The OneNote REST API now supports application-level permissions

The OneNote API team is pleased to announce that we have enabled application-level permissions support for the OneNote API. Until now, OneNote API calls could only be made with user-delegated permissions. This meant that your application would be restricted to scenarios that required a user to be signed in. With application-level permissions support, your application now supports scenarios that do not require a user to be signed in! Read the MSDN article for details of the OneNote API application-level permissions support.

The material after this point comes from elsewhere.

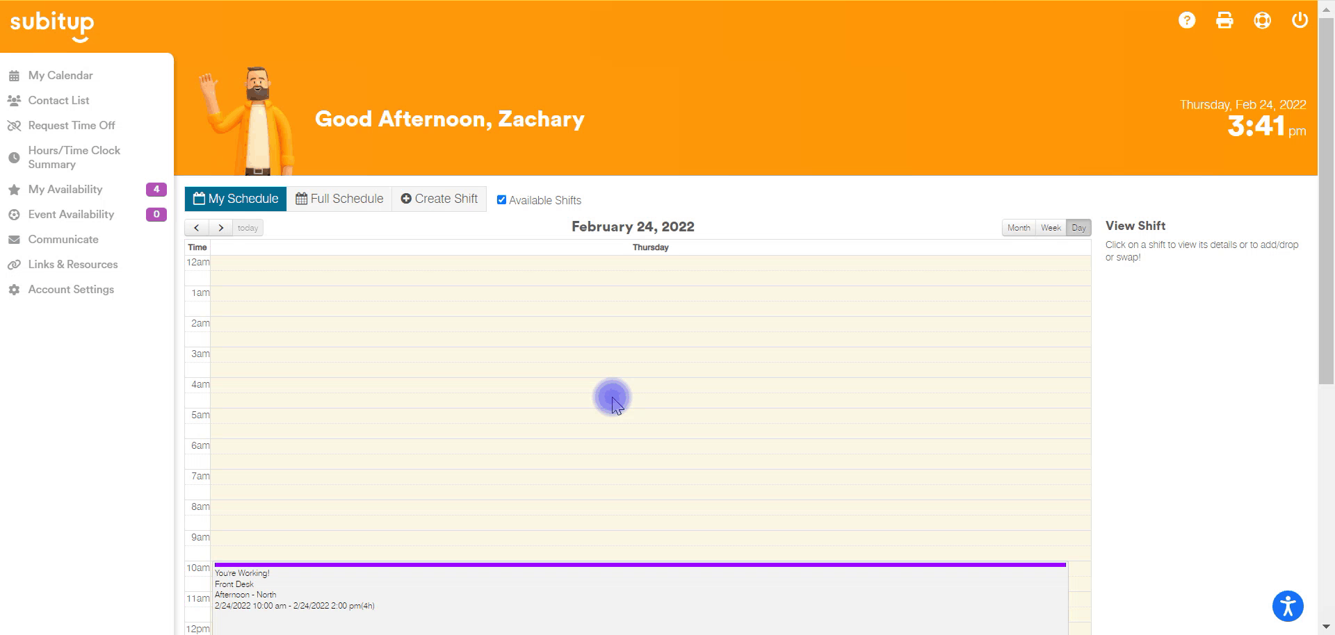Click the Request Time Off icon
Viewport: 1335px width, 635px height.
click(14, 126)
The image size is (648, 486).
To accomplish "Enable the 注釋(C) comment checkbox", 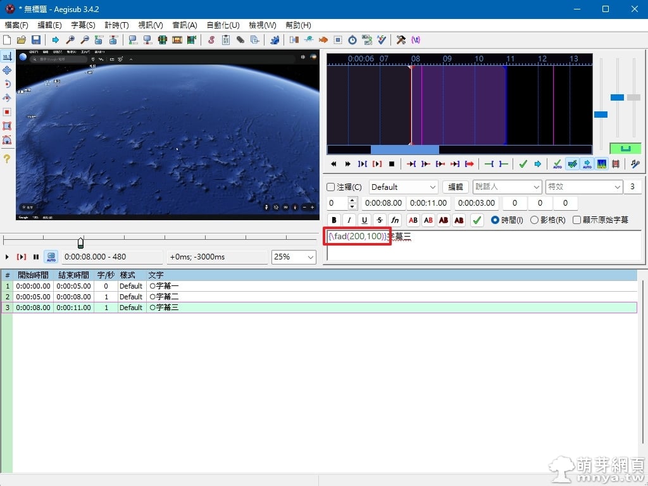I will (x=330, y=187).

With the availability of OneNote API application-level permissions support, many new scenarios that weren’t possible earlier are now enabled. Some example scenarios include:

  • Analytics (based on OneNote metadata and content exposed by the OneNote API).
  • Dashboards (based on OneNote metadata and content exposed by the OneNote API).
  • Background provisioning of OneNote content.
  • Background update of OneNote content.

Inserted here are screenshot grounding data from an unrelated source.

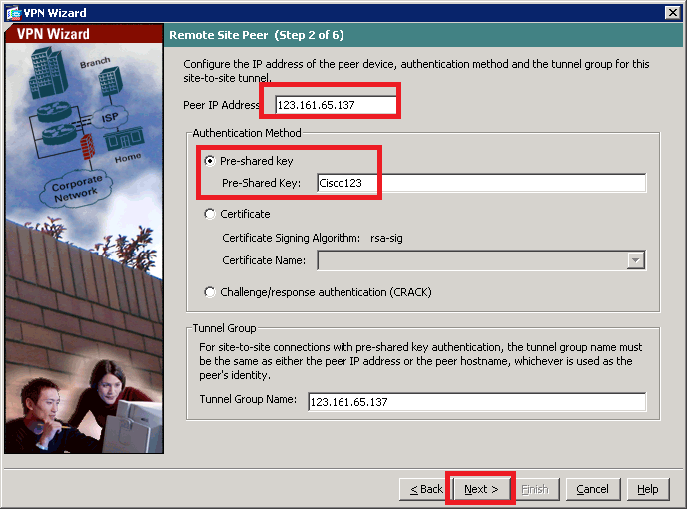Focus the Pre-Shared Key text box
687x509 pixels.
479,183
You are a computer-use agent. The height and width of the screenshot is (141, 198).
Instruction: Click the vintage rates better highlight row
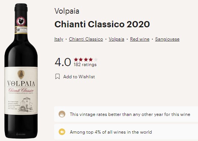tap(126, 114)
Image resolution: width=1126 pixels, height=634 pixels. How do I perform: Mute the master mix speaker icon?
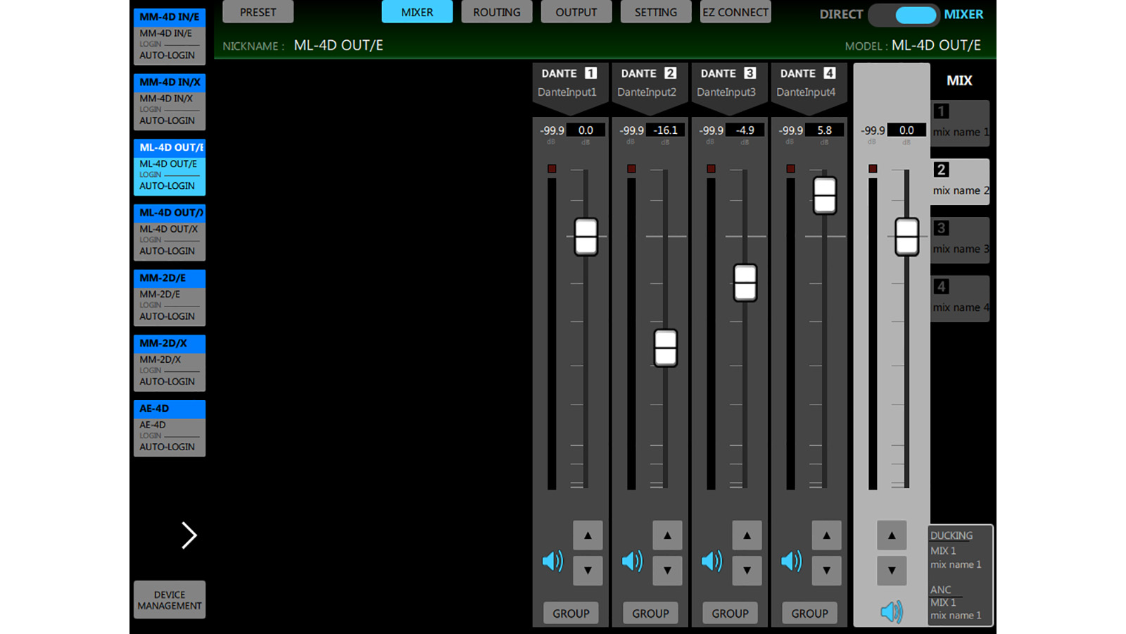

During the development process of building the new application-level permissions support for OneNote API, our Product Management and Engineering teams worked closely with third-party partners to ensure that relevant and key education scenarios were implemented. We also ensured that our API would work well with new and upcoming third-party solutions. One of these education companies we worked closely with during the API development was Hapara.

The Hapara Dashboard provides educators with a bird’s-eye view into student work across the Office 365 platform. With Dashboard, educators view and access student work from OneDrive and OneNote Class Notebooks from a central hub, making it easier to engage with students and their work across the Office 365 platform. Hapara relies on the new OneNote API to help co-teachers, counselors, coaches and school administrators gain appropriate access to student work in any classroom, something that previously required manual sharing and significant administrative effort by the individual teachers. Now, cross-school teams gain the same level of access and visibility into Class Notebooks via the Hapara Dashboard as teachers get via the OneNote Class Notebook app. This allows all to participate in serving students, while reducing the administrative burden on the teachers.”
—Nara Chilluvuri, product manager at Hapara

With the availability of application-level permissions support for OneNote API, solution providers, ISVs and IT admins can access important usage data about OneNote across a tenant, including:

  • Teacher usage of Class Notebooks.
  • Student usage of Class Notebooks.
  • Information about specific pages, sections or notebooks.
  • How many pages were touched and last time each page was touched.
  • Information about the Collaboration Space usage in the Class Notebook.
  • Information about OneNote Page content, including paragraphs, tables, images and attachments.

Creating a new application or updating your existing application to use the new application-level permissions support for OneNote API requires just a couple of additional (relative to using user-delegated permissions) steps. For step-by-step instructions, see the detailed OneNote app-only API documentation on MSDN.